Diabetes is on the rise, yet most cases are preventable and some can even be reversed. Taking steps to prevent and control diabetes doesn’t mean living in deprivation; it means eating a tasty, balanced diet that will also boost your energy and improve your mood. You don’t have to give up sweets entirely or resign yourself to a lifetime of bland food. With these tips, you can still take pleasure from your meals without feeling hungry or deprived.

Eating a diabetic diet doesn’t mean eliminating sugar altogether, but like most of us, chances are you consume more sugar than is healthy. If you have diabetes, you can still enjoy a small serving of your favorite dessert now and then. The key is moderation.

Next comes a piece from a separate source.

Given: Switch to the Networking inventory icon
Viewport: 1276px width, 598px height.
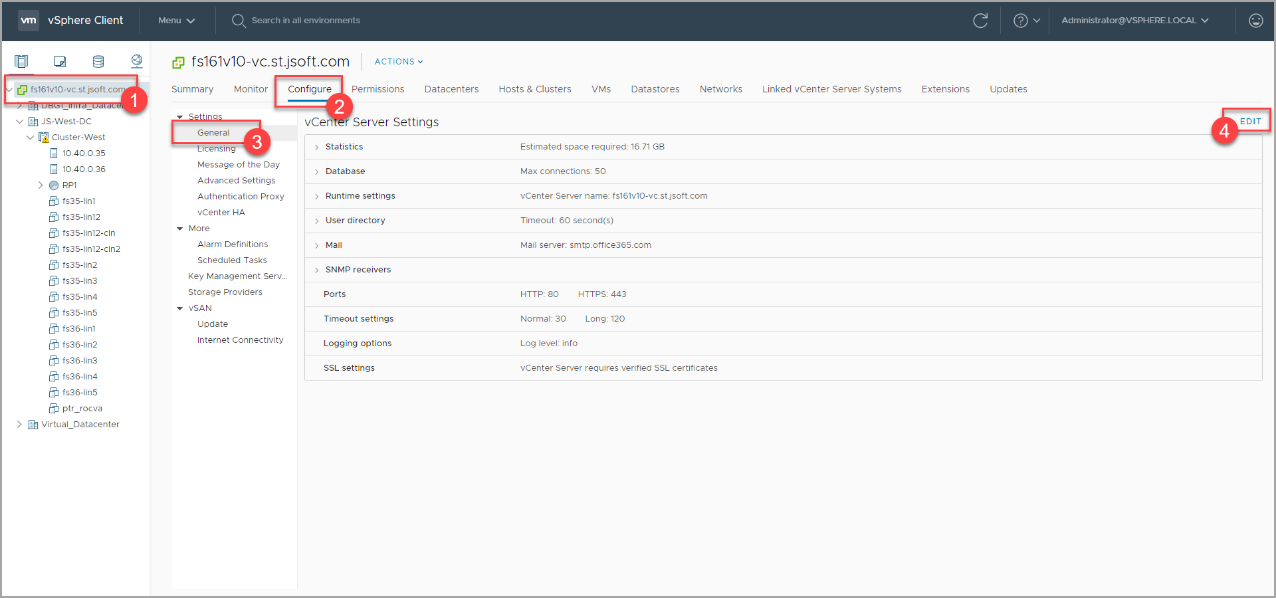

Reduce your cravings for sweets by slowly reduce the sugar in your diet a little at a time to give your taste buds time to adjust.

Hold the bread (or rice or pasta) if you want dessert. Eating sweets at a meal adds extra carbohydrates so cut back on the other carb-heavy foods at the same meal.

Add some healthy fat to your dessert. Fat slows down the digestive process, meaning blood sugar levels don’t spike as quickly. That doesn’t mean you should reach for the donuts, though. Think healthy fats, such as peanut butter, ricotta cheese, yogurt, or nuts.

Eat sweets with a meal, rather than as a stand-alone snack. When eaten on their own, sweets cause your blood sugar to spike. But if you eat them along with other healthy foods as part of your meal, your blood sugar won’t rise as rapidly.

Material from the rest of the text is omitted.